Some of the rocks that ended up on the roof of the McLaughlin home weighed upwards of 25 to 30 pounds. The woman who was arrested twice in connection with the police investigation weighed less than 120 pounds and was 5 feet tall.
“The officers’ hand-cuffing and man-handling [the woman] was oppressive, arbitrary and unconstitutional,” according to the lawsuit filed on 21 February, 2012, in the Cayman Islands Grand Court.
The claims made in the lawsuit have not been proved in any court of law; therefore, the Caymanian Compass will not reveal the names of the officers allegedly involved in the matter. They are accused of numerous breaches of legal and professional procedures, as well as potential criminal acts and violations of basic civil rights against the lawsuit’s plaintiff; the woman who was arrested in connection with
the rock throwing.
The Compass will also not reveal the name of the woman who filed the suit, even though publicly
available court documents identify her.
An RCIPS spokesperson declined to comment about whether disciplinary investigations or action had been taken against any of the officers named in the lawsuit, citing the fact that the matter was before the court. The rock throwing incidents and most of the subsequent investigations occurred prior to RCIPS Commissioner David Baines assuming his role atop the department in June 2009.
The woman who was arrested in connection with the rock throwing was eventually released in the matter with charges dismissed in 2009. One of the six officers named in the lawsuit left the RCIPS in 2008. Among the allegations made against the police service and specific officers involved in the two arrests of the 60-year-old woman over the rock throwing were:
During a May 16, 2008 arrest, RCIPS officers were accused of forcing their way onto the woman’s premises, pushing her physically and arresting her on suspicion of assault causing actual bodily harm “whereupon they pull off the plaintiff’s towel leaving her naked ... and ordered her to dress in a bath robe.”
The lawsuit also accused two of the officers involved in the 16 May, 2008 arrest of “fabricating” a conversations with the woman they arrested. “The conversation alleged centred around [the woman’s] response when asked by [an officer] ‘why she threw the rocks’; [the woman] allegedly replying that it was because ‘the woman next door was evil’ and ‘so what if I did?’ This alleged conversation never took place,” the lawsuit states.
Following another arrest on 30 June, 2008, the woman was kept in detention for 16 hours and eventually driven home by officers who, when they arrived, donned gloves and searched the suspect’s home.

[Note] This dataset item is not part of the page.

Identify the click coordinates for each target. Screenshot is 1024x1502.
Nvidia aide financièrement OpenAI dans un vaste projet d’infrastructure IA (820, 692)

One of the officers involved in the ongoing rock tossing investigation was accused in the lawsuit of committing a criminal trespass at the plaintiff’s residence on 22 June, 2008. The officer, according to the lawsuit, “acting on the assumption that he may find some incriminating evidence in the plaintiff’s residence” requested a warrant without providing a justice of the peace with “sufficient evidence” of what he expected to find, the court records state.

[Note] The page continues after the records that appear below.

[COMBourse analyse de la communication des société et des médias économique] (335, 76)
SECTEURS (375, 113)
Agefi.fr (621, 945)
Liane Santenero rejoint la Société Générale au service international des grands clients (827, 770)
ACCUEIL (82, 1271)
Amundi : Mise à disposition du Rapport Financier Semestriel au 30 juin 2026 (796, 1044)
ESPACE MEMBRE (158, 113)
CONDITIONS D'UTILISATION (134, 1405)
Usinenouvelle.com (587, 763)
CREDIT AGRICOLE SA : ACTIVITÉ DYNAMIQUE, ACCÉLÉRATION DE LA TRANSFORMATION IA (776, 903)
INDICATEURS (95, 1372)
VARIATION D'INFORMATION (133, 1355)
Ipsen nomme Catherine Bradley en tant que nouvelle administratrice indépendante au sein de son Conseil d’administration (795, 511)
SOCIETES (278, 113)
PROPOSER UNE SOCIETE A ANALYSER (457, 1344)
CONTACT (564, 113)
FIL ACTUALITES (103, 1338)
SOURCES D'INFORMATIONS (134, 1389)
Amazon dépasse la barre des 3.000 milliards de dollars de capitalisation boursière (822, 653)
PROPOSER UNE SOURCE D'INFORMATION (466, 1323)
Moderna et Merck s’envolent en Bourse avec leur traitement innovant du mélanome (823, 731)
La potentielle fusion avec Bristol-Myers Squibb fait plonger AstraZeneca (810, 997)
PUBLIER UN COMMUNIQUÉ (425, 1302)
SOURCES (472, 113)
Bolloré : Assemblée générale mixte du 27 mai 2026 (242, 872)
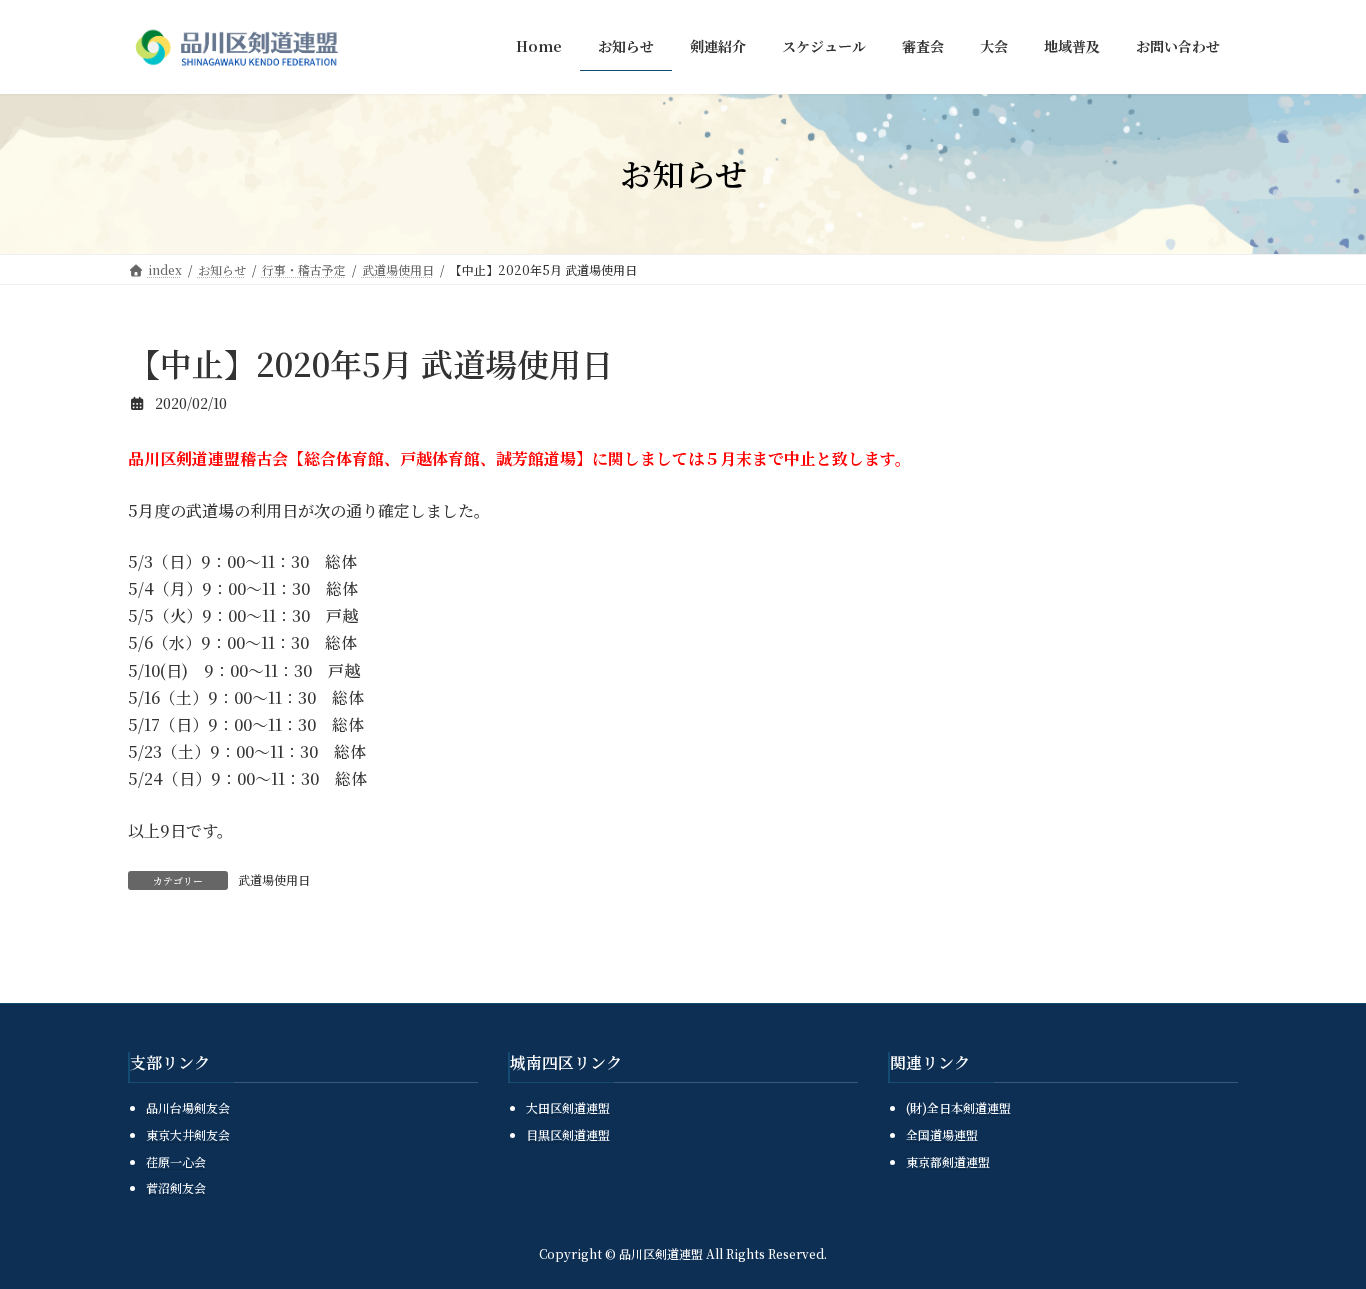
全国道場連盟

The idea of a “missile throwing device” developed in the course of the investigation and the lawsuit claimed police asked the woman if she possessed such a device. No evidence backing up the claim of a “catapult” used to launch large rocks was ever recovered by police. A Crown counsel who reviewed the police case in July 2008 formally asked the police to essentially re-submit their case with additional supporting statements, maps and photographs. Another search warrant was obtained on 1 July, 2008, to look for the alleged “catapult device”, an application that the plaintiff’s lawyer called “unlawful”.